Saturday, January 16, 2021

Mirror Ball (1995)

I like the disco music represented by a mirror ball and I like Neil Young, but I must report that this album has nothing whatever to do with disco or even with mirror balls, except the grungy sepia image on the cover. In fact, that's Pearl Jam backing him for this one, a band that also has nothing to do with disco or mirror balls. The original release was an environmentally sensitive package, but now it comes in jewel boxes like most of them do. Who even buys CDs anymore? Well, in this case, me. I was amazed to find Mirror Ball is not on Napster, though it is on Spotify. The album felt to me then and still feels to me now pretty close to generic Neil Young product, which I know may be something of an oxymoron for the iconoclastic rocker. But it's full of songs that distinguish themselves merely on the fine points, when they distinguish themselves at all, even as it does remain overall satisfyingly lumbering and not without its winning moments of rockin' majesty. After opening with a curious sort of "Blow the Man Down" play in "Song X" it approaches quick liftoff with "Act of Love" followed by "I'm the Ocean," my favorite part of the album in 1995, with an ascendant keyboard pushing against the pounding bottom. That's 12 minutes of goodness right there. "What Happened Yesterday" is a shorty that works at first like the funeral for the Rolling Stones' jaunty "Something Happened to Me Yesterday" nearly 30 years earlier. But it's actually the overture to "Peace and Love," the one collaboration with Eddie Vedder (all the rest are Young songs). "I'm the Ocean" plays for 7:05. "Peace and Love" goes 7:02. "Scenery" is the longest at 8:50. Getting the picture? "Throw Your Hatred Down" (5:45) is there so we know their hearts are in the right place, which we already knew, though it has some very nice guitar.

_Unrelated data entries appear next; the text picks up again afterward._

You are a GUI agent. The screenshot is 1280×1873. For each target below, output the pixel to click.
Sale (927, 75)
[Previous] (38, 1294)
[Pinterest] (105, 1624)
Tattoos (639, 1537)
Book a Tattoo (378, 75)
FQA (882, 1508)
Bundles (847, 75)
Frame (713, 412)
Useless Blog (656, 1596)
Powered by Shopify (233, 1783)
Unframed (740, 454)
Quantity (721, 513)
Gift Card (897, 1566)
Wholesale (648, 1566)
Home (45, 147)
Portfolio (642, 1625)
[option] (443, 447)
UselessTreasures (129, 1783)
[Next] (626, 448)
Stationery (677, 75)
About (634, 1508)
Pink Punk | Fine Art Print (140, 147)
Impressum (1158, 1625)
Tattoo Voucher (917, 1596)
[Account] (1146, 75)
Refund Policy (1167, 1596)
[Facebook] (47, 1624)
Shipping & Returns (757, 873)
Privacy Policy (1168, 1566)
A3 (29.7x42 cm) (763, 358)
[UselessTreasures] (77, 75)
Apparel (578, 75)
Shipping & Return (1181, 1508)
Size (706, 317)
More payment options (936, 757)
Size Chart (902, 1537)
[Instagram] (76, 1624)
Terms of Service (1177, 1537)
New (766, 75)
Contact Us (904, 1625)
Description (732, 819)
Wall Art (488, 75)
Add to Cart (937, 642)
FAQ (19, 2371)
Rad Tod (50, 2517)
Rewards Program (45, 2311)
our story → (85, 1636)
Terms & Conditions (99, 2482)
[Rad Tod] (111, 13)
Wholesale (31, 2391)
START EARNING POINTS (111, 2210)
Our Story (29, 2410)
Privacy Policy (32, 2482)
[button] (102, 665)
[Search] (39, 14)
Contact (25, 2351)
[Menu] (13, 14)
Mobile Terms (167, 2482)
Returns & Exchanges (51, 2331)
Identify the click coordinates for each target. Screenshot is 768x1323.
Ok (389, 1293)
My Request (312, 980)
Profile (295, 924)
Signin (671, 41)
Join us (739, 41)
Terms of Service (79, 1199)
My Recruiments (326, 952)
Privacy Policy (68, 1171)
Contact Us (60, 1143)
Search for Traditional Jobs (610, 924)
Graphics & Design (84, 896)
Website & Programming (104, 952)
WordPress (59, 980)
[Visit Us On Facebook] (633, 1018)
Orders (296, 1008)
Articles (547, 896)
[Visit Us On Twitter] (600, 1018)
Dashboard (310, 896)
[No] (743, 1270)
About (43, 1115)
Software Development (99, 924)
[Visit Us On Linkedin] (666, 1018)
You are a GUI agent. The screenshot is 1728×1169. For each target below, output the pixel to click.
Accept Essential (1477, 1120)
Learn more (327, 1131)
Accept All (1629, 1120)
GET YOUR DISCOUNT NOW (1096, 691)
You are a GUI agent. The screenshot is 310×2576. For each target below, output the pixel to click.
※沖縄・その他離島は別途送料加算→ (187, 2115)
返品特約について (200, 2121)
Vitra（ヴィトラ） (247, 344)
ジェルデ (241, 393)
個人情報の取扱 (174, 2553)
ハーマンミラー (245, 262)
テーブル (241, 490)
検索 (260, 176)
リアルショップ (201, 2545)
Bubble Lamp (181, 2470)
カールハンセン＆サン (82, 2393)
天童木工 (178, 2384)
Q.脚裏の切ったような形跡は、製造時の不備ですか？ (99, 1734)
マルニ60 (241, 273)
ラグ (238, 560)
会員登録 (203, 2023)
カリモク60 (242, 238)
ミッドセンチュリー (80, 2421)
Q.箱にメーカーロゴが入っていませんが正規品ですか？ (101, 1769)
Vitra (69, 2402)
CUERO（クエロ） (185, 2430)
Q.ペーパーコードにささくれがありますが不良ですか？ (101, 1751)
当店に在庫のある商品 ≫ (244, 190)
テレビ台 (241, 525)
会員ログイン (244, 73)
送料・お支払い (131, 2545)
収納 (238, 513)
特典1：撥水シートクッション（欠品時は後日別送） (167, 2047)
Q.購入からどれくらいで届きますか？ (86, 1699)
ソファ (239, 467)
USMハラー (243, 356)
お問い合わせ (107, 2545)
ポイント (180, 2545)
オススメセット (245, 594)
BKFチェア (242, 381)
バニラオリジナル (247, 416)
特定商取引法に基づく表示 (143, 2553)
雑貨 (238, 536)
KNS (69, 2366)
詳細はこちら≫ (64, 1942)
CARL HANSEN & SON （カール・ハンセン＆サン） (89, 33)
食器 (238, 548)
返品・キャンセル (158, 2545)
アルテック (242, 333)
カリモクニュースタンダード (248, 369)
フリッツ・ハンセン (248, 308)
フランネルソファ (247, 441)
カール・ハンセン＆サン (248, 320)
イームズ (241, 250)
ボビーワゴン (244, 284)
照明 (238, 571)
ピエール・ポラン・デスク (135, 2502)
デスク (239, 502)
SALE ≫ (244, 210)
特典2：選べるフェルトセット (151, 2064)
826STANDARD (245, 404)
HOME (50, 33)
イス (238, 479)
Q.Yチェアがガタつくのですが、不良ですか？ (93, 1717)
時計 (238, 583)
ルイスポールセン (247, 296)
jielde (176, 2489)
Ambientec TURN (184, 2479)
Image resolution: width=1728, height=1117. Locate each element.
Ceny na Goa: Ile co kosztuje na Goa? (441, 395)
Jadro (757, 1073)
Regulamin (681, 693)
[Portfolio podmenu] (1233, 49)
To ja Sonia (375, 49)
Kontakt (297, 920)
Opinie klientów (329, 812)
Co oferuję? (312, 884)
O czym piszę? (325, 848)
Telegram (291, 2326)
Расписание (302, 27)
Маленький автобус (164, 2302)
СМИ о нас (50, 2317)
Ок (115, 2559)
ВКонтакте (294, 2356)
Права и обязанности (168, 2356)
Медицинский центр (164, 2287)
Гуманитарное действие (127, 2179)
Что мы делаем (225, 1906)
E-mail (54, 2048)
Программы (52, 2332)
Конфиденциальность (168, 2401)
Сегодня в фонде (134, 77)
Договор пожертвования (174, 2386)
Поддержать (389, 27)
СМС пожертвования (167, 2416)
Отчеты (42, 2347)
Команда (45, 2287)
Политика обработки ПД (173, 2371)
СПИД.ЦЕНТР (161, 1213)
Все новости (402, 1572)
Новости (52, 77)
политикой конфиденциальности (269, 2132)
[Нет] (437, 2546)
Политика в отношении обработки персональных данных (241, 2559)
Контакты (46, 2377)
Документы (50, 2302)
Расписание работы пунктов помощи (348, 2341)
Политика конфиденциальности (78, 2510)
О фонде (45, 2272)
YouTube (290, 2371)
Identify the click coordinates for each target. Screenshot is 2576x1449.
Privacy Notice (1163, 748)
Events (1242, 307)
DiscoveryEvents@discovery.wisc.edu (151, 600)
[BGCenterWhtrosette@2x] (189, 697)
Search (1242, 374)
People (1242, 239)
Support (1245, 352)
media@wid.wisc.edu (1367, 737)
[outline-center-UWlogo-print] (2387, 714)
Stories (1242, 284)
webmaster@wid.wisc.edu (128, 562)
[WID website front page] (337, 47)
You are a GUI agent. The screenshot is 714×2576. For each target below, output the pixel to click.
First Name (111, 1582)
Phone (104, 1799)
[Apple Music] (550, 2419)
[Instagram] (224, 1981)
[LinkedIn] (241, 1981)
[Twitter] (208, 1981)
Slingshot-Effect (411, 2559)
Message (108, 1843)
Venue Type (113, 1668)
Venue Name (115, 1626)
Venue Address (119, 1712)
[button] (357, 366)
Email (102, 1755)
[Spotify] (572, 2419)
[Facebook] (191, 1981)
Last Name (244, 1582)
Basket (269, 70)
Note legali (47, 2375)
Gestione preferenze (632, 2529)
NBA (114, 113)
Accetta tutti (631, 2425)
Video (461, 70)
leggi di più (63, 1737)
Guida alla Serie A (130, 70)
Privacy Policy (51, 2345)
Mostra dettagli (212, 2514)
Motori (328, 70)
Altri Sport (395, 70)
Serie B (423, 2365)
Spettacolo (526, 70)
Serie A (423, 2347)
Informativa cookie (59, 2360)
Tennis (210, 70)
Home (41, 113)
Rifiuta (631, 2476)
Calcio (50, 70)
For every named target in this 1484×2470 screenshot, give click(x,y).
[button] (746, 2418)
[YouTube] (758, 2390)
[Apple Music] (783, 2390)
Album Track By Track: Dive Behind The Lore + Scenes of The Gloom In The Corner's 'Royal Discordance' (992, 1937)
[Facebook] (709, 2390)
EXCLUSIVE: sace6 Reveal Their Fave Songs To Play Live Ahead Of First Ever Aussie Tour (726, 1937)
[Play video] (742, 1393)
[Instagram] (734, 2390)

The single was "Downtown" (5:10), which may give some idea of their perspective. Even mediocre Neil Young has its points for fans like me, so I guess I can appreciate the thudding groove of "Downtown," such as it is. But when you're alone and life is making you lonely it's no Petula Clark. Like the rest of the album, the highs here are just not that high.

1 comment:

  1. For me Young '69 to '79 is sui generis brilliance. But sometimes I think of everything after Rust Never Sleeps as "Neil Young product" and sometimes, if I'm maybe feeling more charitable, everything after Ragged Glory. Dude puts out too many albums!